Matt James An unusual low-budget film about the carnival circuit and the people who run them.Knowing nothing about Carnies beyond them tending to be associated with hard work, light crookedness and putting local girls up the duff and then leaving town, I can't say the film really gripped me or helped me understand them better. More story and character development would have been a big help. I wanted particularly to know more about the backgrounds of the principle trio to understand what drove them and where they thought they were going, if anywhere.That said it's an entertaining film with a solid cast. If you like 70's era films this won't disappoint. I was unsure what to make of Donna (Jodie Foster). Her character seemed to be an odd mixture of conflicts and innocence (soon lost) wrapped around an ambition that would hurt those around her if allowed to go on. Fortunately her two mainstays Patch (Robbie Robertson) and Frankie (Gary Busey) are fairly worldly wise, particularly Patch who oversees the midway and pays off local officials to keep things uncomplicated.Donna tries her (very green) hand in the burlesque tent with predictably bad results, no thanks to Patch. She finally teams up with Gerta (Meg Foster), she of the startlingly pale irises, in the string-pull booth. It could have gone interesting places from there but it ended unsatisfactorily to me and the carnies were portrayed as rogues who were a little too likable. Frankie had his demons but he seemed, at core, a decent guy and his relationship with Donna had real promise that was overlooked.If you're a fan of the principle players or just think that an 18-year old Jodie would be very easy on the eye (as indeed she has always been) then it is worth a look.

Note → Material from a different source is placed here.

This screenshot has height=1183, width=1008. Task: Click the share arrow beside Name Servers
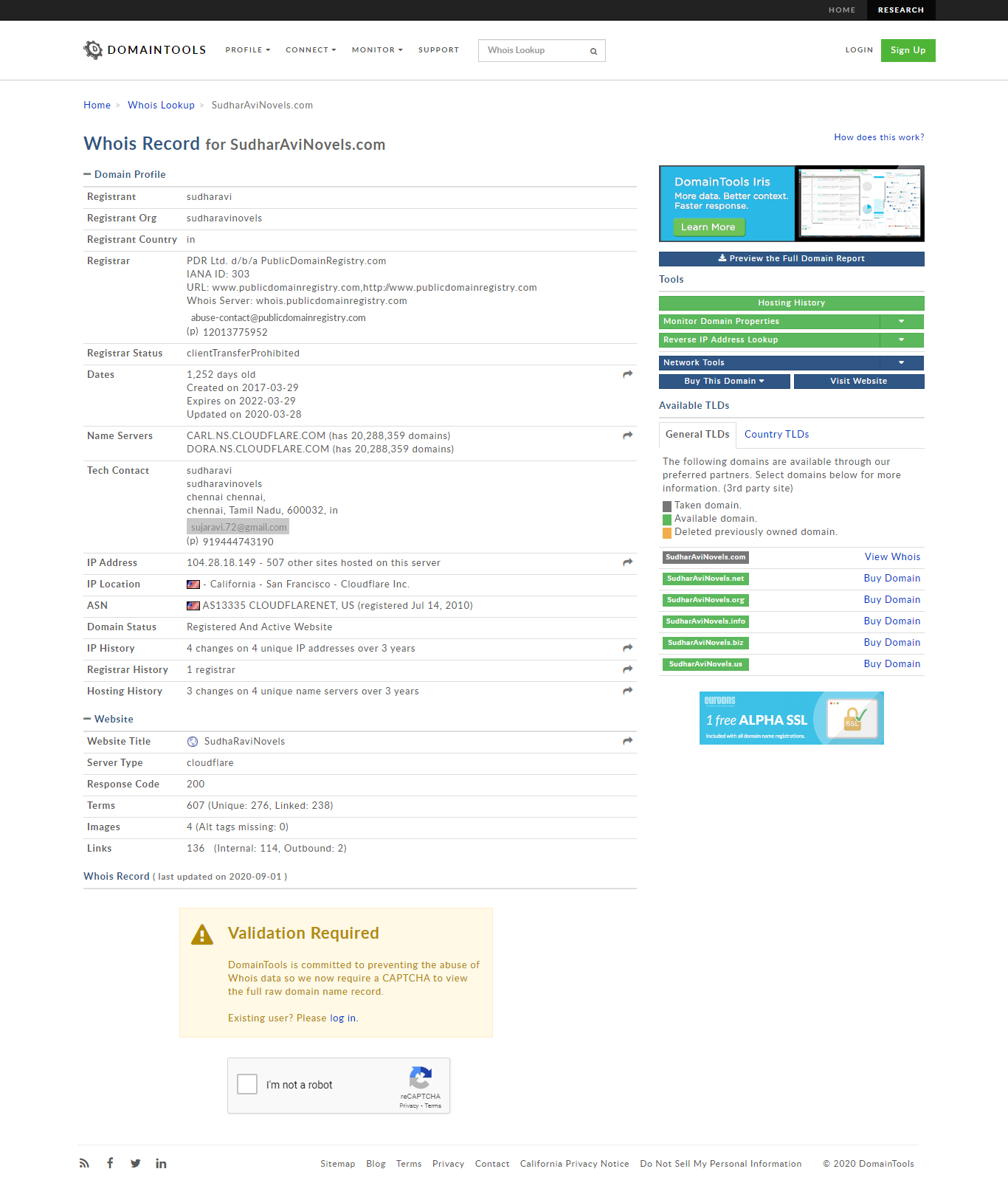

karmacoupe I saw this in the theater in winter/spring on 1980 -- haven't seen it since (geez, 25 years!) until these showings on the Canadian movie station. a lot more risqué than i remembered it! it's sure captivating,engrossing, hypnotic, alluring, inviting. jodie's in her young hottie period, and robbie's the eye candy for the girls. he's sort of playing a sequel to The Last Waltz's "it's a god-damn impossible way of life." busey's fabulously enraged and possessed -- pre-wacko period. the music and soundtrack is superb. and GREAT casting. Fred Ward's a great surprise! never seen him give a bad performance.seems like the most real circus movie i've even. i remember these traveling ferris-wheel freak-show ball-toss circus from my childhood, and it looks exactly as i remember it. (also, Movie Connection! this real traveling midwestern circus is captured briefly in Festival Express, a documentary about a 1970 train trip across Canada with Janis Joplin as Jodie Foster, Rick Danko as Gary Busey, and Robbie Robertson in his other role as a band-leader! :-) i'm certainly not bothered by the "lack of a plot" or whatever people seem to complain about -- a lot of my favorite art is not plot driven. say, Catcher in The Rye, for another young runaway story.Pull a string! Enjoy the ride!
puss-2 If this didn't feature Gary Busey or Jodie Foster in it then this could easily be classed as an avant garde film. There is virtually no plot, just a cascade of freaks, fights and sex scenes. I'm not sure if it's any good - it seems unsure whether it wants to be arty or straight forward - but it's certainly interesting. Worth a look.